I believe their intention is that you don't have a neck pickup on at the same time the sustainer is on otherwise the sustainer just feeds uncontrolled squealing straight into the neck pickup.

If the neck pickup is only used when the sustainer is off then there should be no problem. Also the sustainiac itself can function as a neck pickup as has been said already, so there are very flexible configuration options with it.


I have a sustainiac stealth pro 6-string version which I'm hoping to install soon.


----------



## spadz93 (Sep 29, 2011)

Durero said:


> I believe their intention is that you don't have a neck pickup on at the same time the sustainer is on otherwise the sustainer just feeds uncontrolled squealing straight into the neck pickup.
> 
> If the neck pickup is only used when the sustainer is off then there should be no problem. Also the sustainiac itself can function as a neck pickup as has been said already, so there are very flexible configuration options with it.
> 
> ...



do a preinstall. it gets hairy


----------



## yingmin (Sep 29, 2011)

Durero said:


> I believe their intention is that you don't have a neck pickup on at the same time the sustainer is on otherwise the sustainer just feeds uncontrolled squealing straight into the neck pickup.
> 
> If the neck pickup is only used when the sustainer is off then there should be no problem. Also the sustainiac itself can function as a neck pickup as has been said already, so there are very flexible configuration options with it.



Exactly. As long as the driver is a certain distance away from the pickup it's feeding, you can have pickups wherever you want.


----------



## Ironbird (Sep 29, 2011)

If only these things cost less, I could do with one in my KKV.


----------



## Ancestor (Sep 29, 2011)

i have one of these:







except mine has duncan designs and is scalloped (thank you)

the sustainers are cool, but they aren't what you think they're going to be. it's not the be all and end all. you have to kind of learn to play them too.

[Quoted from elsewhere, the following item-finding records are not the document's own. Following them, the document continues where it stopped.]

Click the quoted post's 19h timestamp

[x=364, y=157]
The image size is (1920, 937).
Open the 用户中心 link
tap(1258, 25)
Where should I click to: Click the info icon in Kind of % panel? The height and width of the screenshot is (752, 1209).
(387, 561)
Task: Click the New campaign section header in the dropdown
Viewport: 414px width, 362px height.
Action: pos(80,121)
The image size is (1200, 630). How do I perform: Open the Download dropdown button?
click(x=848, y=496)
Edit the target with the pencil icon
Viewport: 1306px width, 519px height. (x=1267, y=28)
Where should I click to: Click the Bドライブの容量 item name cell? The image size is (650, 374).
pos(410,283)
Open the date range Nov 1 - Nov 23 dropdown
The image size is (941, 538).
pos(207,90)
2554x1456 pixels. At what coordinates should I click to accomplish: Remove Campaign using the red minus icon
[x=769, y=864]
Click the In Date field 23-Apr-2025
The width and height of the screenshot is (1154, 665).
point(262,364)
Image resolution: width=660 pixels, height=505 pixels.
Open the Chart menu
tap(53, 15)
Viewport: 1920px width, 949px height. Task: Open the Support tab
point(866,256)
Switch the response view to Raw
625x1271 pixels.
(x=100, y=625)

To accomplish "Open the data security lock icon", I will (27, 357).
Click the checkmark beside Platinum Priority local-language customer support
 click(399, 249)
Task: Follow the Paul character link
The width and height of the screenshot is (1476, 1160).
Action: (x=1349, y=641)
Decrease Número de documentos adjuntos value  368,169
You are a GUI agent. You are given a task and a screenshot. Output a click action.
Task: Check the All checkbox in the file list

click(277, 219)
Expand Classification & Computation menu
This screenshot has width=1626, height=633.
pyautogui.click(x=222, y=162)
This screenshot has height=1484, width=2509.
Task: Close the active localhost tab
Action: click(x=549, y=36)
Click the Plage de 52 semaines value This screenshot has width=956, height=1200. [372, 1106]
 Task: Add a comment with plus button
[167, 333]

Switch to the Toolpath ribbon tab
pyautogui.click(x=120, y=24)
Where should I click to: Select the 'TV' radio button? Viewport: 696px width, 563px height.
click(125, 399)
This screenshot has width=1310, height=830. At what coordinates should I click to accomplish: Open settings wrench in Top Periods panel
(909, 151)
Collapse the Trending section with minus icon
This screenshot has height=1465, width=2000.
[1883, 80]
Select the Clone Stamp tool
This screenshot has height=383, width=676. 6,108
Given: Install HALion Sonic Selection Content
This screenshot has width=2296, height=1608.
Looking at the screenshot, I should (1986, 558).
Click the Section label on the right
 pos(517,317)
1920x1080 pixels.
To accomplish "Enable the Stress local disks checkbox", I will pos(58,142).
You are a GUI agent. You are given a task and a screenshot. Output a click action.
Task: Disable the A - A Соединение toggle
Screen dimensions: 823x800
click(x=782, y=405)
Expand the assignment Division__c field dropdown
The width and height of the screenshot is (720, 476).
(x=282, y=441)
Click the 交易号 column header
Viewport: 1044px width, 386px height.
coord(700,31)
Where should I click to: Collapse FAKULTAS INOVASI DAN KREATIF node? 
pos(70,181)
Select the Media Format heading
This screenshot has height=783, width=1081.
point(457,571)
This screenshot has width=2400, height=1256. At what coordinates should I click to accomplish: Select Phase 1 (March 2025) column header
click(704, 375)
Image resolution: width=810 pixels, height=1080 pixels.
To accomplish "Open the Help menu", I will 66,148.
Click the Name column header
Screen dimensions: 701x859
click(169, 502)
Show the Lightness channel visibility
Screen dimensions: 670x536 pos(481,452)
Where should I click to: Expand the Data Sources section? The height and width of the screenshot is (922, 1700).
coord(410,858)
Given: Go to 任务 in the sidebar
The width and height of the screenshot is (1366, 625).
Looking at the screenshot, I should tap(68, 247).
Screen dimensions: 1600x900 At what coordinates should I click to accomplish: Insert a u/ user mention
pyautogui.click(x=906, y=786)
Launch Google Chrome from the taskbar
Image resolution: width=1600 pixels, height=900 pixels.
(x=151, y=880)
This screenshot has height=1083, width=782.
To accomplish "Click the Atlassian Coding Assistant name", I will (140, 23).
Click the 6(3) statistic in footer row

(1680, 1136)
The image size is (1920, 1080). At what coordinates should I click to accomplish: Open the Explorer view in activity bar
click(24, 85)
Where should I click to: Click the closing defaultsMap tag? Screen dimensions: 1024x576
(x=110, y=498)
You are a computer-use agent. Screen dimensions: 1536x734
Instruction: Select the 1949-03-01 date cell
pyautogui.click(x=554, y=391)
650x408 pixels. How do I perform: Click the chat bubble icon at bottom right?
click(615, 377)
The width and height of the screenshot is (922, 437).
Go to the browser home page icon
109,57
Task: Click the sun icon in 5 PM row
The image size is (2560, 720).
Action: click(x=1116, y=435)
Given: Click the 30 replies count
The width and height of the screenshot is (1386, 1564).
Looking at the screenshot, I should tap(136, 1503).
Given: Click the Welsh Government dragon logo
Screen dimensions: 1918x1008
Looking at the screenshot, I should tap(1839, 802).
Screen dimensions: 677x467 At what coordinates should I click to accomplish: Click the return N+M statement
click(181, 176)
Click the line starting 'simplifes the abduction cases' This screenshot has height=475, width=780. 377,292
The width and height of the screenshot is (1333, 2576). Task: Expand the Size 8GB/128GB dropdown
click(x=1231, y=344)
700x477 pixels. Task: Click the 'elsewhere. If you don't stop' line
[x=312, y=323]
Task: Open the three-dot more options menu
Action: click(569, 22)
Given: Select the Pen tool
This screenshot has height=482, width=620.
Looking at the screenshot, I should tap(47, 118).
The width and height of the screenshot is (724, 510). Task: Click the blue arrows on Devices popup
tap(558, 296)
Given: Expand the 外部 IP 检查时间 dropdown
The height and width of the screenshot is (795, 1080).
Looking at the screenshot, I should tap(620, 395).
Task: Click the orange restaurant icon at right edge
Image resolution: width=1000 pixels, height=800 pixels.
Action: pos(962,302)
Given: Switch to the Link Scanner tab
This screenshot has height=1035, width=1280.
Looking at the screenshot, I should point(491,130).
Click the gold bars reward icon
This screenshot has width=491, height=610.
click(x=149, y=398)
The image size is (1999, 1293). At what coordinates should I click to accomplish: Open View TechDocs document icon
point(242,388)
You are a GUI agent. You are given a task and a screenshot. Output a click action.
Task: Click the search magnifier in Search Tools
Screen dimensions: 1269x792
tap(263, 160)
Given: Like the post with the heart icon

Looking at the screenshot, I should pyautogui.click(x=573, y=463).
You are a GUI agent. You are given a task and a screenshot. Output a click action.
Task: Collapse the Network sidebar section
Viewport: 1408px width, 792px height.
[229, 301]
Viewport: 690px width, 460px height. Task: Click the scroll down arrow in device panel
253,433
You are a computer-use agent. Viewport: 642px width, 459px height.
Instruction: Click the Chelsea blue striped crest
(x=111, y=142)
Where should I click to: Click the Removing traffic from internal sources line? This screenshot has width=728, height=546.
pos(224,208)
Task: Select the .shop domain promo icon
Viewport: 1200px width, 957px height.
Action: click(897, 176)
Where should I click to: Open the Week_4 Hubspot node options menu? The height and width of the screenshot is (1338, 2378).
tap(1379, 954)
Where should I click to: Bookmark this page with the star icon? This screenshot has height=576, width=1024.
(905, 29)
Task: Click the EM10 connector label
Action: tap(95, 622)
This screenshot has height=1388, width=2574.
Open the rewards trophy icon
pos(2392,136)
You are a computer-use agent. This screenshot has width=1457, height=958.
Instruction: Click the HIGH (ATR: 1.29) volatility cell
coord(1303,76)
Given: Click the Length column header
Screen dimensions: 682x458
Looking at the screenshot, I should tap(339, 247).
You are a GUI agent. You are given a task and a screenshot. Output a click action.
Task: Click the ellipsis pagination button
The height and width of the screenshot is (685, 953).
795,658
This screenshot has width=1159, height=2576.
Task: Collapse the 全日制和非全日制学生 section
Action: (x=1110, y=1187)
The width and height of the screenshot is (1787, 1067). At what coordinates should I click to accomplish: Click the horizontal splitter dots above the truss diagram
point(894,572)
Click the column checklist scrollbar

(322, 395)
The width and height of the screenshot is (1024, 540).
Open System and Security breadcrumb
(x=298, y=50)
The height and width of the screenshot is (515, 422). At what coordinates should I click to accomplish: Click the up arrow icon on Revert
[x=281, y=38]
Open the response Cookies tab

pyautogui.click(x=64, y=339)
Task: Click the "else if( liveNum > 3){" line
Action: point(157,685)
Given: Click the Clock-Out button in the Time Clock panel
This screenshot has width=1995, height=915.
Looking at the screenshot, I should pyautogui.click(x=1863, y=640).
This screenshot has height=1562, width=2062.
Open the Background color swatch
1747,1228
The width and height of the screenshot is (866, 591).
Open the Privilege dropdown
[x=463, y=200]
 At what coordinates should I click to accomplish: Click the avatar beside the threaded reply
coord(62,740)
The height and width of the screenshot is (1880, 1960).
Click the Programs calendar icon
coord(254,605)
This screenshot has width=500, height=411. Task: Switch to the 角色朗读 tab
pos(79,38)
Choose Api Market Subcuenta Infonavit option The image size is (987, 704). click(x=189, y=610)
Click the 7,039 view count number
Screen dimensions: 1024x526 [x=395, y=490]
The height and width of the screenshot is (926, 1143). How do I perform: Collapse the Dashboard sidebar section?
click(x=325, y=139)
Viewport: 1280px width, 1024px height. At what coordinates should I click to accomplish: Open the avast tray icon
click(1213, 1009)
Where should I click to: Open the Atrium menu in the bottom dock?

but they are neat. i was sustaining a few notes last night and my roommate was impressed.


----------



## Ancestor (Sep 29, 2011)

USMarine75 said:


> I've heard the _Sustaniac_ sustainer is easier to mount (smaller) than the Fernandes version, but no idea which sounds better...
> 
> I know EVH uses it on the solos for "Humans Being", "Me Wise Magic", "A Year to the Day", and
> 
> Also, here are some soundclips from Sustaniac webpage - Sounds



that sounds a lot cooler than mine. definitely. that's the me wise magic sound. very nice.


----------



## SirMyghin (Sep 29, 2011)

I have heard these are actually good sounding as pickups too, any comments?


----------



## TomParenteau (Sep 29, 2011)

My friend came into town with a Jackson that has a similar device on it. I tried it out, and the thing starts going crazy with feedback--GOOD feedback--at a low volume through a tiny Champ. I found it easy to turn it on & off while playing even though it was my first experience with one. This thing would get these gnarly-sounding harmonics that are like, not supposed to be there! I said "Listen to that shit! That's just NASTY!" 

It's not digital, it's not really signal processing, it's not some "magic" pedal. I loved it right away and knew I had to have one someday!


----------



## Ancestor (Sep 29, 2011)

TomPerverteau said:


> I plan to use the Sustainiac itelf as the neck pickup. I figure it will be OK because I rarely use a neck pickup anyway.



they sound fine to me. i like the tone. sounds like a single coil neck p/u.


----------



## Konfyouzd (Sep 29, 2011)

Murmel said:


> Wait.
> 
> There is a 7-string sustainiac?


 
There's BEEN one as far as I know.


----------



## Ancestor (Sep 30, 2011)

here's my actual guitar. pretty grubby, but i play it a lot. no time to clean except when i put on strings:


----------



## spadz93 (Sep 30, 2011)

neck pickups alright, i have to dial mine in (thers a potentiometer on the circuit board that you adjust), maybe im just too used to the blackouts neck pickup


----------



## spadz93 (Oct 2, 2011)

alright all you wiring techs, got a question for you. its been a week, and i know that i havent used it that much, and i had to change the battery today. i know theres gotta be some draw on the battery (the kit still works when its not plugged in). i have a stereo output jack, which pole should i wire it to so that the battery only gives power when a cable is plugged in? (and so the system doesnt get power when not plugged in, whether the switch is on or off)? thanks everyone!


----------



## spadz93 (Oct 5, 2011)

turns out i got the wrong jack. i need a 9pin jack and i was using a regular stereo jack


----------



## ShiftKey (Oct 5, 2011)

9 pin jack? I set up mine using the stock stero jack on my ibanez(1527)...?
I do recall it being fiddly to wire up in place, when i get the bits i need and the time to do it ill remove mine completely and do a picstory installation and put it up here as apart for the sustainac pages there is hardly any usermade content on how to hook them up.


----------



## spadz93 (Oct 7, 2011)

magic_golem said:


> 9 pin jack? I set up mine using the stock stero jack on my ibanez(1527)...?
> I do recall it being fiddly to wire up in place, when i get the bits i need and the time to do it ill remove mine completely and do a picstory installation and put it up here as apart for the sustainac pages there is hardly any usermade content on how to hook them up.



i needed a 9pin because whenever i used the regular stereo jack the sustainiac would drain its battery since the system was constantly grounded


----------



## NickBMKE (Oct 14, 2011)

I have a sustainiac that just won't install right.. It screeches like crazy. I've followed the diagrams to the T. Any thoughts?


----------



## ShiftKey (Oct 14, 2011)

Completely take the whole setup apart and start again from scratch? I found that i handnt grounded my pots together properly when i installed mine but I couldnt find that fault untill I had taken it all out again.

Did you do try the 'dummy' install before commiting to the full procedure? If not try that out. Have you tried fiddled with the trimpots on the pcb? 
Also does the sustain actually work? IE: are the strings actually being Driven/Vibrating but you just hear noise?

I personally found that i had alot of crosstalk from the signal wires being too close together, but i put that down to my refusing to cut any of the wires shorter incase i ever needed more length.

Also check out the trobleshooting guide that is on the stealth pro site, and drop them an email.


----------



## spadz93 (Oct 14, 2011)

try reversing the polarity? I had a similar issue. also check your grounds and your crosstalk. also, if you have active pickups, youll need a 9pin jack. goodluck!


----------